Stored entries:
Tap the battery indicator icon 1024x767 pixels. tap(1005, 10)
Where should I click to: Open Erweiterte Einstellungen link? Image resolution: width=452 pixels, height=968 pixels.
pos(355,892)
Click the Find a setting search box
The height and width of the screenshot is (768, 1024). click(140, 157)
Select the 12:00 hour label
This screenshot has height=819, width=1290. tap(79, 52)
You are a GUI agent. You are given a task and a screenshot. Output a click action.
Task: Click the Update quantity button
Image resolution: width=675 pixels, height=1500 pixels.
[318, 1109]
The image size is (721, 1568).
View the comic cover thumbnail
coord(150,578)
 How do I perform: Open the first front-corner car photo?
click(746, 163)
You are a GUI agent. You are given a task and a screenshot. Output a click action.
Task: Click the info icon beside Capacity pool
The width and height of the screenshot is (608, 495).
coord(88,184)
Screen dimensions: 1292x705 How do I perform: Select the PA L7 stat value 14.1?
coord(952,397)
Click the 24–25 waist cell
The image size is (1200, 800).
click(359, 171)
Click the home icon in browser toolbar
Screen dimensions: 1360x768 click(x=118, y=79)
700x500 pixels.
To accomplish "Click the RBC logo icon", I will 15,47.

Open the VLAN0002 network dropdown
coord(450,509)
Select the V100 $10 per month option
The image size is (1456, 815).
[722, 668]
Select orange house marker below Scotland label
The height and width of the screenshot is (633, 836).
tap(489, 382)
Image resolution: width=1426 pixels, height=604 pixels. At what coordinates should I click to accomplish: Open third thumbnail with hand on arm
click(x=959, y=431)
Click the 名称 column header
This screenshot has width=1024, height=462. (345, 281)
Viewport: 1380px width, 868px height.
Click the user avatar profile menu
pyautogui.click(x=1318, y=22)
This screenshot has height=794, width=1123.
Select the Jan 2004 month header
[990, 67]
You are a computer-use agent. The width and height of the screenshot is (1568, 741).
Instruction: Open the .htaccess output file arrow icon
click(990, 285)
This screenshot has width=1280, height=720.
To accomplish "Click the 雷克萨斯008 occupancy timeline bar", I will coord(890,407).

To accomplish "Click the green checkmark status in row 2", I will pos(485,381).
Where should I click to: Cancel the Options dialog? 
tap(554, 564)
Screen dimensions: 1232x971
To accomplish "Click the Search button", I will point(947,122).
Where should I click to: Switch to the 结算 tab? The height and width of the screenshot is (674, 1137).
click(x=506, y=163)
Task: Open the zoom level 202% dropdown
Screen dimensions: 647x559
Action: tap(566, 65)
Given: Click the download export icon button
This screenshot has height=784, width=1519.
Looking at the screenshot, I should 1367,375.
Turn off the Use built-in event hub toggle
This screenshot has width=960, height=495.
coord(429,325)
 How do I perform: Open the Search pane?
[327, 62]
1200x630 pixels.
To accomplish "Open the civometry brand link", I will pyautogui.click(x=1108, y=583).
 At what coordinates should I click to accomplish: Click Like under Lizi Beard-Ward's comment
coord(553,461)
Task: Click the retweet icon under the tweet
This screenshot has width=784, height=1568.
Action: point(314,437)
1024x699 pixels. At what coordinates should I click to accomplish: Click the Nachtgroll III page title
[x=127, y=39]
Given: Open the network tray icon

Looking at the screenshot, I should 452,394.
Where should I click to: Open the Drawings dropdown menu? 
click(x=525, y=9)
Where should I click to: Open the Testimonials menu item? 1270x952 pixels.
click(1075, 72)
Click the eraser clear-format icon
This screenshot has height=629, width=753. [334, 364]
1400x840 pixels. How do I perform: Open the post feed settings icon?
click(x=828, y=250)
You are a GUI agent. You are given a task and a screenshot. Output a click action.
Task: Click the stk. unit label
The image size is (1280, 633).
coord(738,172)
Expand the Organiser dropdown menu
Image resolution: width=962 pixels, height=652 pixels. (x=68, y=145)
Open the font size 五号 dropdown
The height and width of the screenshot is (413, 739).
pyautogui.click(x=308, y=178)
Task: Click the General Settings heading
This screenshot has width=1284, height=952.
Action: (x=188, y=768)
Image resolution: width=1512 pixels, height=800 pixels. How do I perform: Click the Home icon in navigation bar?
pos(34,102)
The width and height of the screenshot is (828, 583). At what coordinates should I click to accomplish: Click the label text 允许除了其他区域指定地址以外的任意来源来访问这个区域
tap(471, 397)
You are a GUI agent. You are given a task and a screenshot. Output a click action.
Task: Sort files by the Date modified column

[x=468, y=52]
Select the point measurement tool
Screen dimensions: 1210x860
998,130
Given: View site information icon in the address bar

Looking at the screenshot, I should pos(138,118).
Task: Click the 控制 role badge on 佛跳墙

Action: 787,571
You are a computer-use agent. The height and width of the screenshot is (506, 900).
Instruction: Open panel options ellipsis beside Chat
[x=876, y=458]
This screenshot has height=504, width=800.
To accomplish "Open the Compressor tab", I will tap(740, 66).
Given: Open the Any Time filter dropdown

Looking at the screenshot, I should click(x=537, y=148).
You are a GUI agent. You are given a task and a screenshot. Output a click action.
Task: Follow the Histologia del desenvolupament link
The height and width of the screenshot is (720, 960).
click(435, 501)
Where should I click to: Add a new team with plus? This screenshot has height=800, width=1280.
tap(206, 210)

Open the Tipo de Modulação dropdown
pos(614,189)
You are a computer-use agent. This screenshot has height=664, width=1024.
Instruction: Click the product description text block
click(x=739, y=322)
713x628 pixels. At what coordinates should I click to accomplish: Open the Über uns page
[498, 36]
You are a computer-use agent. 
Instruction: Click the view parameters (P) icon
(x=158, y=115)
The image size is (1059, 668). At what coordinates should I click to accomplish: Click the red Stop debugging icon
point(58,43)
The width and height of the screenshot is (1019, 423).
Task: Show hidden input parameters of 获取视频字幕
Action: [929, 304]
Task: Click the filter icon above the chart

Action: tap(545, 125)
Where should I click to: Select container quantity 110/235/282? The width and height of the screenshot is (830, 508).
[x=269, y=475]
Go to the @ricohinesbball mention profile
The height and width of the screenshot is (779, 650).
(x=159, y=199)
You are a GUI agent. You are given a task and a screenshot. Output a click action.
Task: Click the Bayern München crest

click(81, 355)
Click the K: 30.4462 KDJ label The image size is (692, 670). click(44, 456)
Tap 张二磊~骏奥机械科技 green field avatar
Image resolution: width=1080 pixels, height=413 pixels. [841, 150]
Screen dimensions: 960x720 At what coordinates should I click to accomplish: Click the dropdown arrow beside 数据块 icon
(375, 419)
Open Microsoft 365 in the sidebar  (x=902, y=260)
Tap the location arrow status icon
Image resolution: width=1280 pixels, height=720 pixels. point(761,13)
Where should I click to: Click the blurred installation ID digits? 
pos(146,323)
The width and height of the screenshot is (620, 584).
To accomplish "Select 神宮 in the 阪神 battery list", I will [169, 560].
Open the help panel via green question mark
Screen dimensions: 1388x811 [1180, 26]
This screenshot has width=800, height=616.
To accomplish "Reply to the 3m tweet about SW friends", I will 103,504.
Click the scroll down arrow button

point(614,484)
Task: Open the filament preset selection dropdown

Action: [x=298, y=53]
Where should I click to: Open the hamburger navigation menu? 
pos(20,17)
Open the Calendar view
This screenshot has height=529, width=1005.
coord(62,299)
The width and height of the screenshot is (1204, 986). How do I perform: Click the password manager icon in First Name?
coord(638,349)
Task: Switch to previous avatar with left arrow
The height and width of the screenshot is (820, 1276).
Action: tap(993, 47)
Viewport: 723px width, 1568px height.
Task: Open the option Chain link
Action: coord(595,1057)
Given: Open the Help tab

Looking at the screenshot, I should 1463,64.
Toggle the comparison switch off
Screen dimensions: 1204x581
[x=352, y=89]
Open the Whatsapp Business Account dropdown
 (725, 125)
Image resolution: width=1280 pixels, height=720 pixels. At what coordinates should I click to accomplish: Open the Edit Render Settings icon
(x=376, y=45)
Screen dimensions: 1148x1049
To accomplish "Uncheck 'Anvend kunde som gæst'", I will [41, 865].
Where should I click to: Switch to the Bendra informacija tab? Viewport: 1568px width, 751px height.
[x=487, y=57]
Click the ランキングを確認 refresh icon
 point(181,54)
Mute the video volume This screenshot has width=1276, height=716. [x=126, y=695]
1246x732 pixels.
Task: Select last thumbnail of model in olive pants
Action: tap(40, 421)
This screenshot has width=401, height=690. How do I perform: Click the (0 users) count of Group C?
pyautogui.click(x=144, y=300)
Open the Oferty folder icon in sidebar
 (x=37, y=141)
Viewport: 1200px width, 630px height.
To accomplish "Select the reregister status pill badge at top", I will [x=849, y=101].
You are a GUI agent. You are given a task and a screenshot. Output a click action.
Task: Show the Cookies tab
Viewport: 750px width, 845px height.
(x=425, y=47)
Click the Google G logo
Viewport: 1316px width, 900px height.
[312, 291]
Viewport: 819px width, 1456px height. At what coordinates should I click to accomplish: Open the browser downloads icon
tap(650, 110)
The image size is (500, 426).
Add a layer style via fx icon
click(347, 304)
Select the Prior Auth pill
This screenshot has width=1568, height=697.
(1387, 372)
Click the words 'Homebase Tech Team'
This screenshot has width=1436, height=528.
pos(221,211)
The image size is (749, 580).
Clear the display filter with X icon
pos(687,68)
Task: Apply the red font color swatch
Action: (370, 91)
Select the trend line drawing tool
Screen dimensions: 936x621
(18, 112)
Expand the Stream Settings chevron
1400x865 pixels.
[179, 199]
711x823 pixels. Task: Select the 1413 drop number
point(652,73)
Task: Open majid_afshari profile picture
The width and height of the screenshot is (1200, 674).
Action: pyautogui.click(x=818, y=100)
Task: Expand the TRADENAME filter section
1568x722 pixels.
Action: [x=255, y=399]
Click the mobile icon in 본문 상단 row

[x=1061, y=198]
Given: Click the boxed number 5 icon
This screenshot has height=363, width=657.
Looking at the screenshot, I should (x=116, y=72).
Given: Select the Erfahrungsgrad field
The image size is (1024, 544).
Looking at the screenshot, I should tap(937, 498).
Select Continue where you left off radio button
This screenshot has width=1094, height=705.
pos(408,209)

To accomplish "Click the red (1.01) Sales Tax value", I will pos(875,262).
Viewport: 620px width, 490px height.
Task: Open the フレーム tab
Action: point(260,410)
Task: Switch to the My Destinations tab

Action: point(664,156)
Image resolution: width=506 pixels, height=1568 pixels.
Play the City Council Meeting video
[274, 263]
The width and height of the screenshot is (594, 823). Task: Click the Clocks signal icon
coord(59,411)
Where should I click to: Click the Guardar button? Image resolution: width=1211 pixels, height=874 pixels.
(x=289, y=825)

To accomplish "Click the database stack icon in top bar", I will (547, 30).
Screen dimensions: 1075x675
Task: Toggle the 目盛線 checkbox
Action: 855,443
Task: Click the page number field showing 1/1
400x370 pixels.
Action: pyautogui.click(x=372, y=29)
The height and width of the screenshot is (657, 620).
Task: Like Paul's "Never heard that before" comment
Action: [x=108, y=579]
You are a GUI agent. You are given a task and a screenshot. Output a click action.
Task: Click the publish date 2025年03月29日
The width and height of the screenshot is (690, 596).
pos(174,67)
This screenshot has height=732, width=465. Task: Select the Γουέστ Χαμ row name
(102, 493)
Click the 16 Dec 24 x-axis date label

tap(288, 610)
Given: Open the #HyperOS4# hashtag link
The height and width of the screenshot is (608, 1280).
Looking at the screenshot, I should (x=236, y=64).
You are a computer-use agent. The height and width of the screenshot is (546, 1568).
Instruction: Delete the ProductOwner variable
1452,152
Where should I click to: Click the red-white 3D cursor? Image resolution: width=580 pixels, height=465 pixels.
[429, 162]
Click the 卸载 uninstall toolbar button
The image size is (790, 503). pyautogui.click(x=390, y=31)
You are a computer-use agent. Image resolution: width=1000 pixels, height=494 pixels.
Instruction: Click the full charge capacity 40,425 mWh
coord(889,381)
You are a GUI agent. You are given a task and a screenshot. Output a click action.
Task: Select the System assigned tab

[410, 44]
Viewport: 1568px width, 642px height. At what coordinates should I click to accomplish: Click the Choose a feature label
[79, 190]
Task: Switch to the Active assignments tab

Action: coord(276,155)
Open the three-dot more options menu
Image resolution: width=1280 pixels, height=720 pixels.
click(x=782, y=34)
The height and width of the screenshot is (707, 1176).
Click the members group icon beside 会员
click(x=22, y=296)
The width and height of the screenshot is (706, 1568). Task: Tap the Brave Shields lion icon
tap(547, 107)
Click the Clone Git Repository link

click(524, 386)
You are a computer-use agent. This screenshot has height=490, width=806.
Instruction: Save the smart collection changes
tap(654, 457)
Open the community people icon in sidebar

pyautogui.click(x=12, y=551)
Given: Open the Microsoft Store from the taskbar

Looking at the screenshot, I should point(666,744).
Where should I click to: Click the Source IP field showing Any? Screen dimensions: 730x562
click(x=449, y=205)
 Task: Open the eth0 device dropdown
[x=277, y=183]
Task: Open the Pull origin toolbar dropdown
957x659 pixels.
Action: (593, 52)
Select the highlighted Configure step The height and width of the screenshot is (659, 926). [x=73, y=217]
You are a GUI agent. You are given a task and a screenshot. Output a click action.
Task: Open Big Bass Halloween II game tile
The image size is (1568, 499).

▸ **The task**: Your task is to copy each line of the entries that includes the word "logo".

▸ **Result**:
To accomplish "Click the RBC logo icon", I will 15,47.
Click the Google G logo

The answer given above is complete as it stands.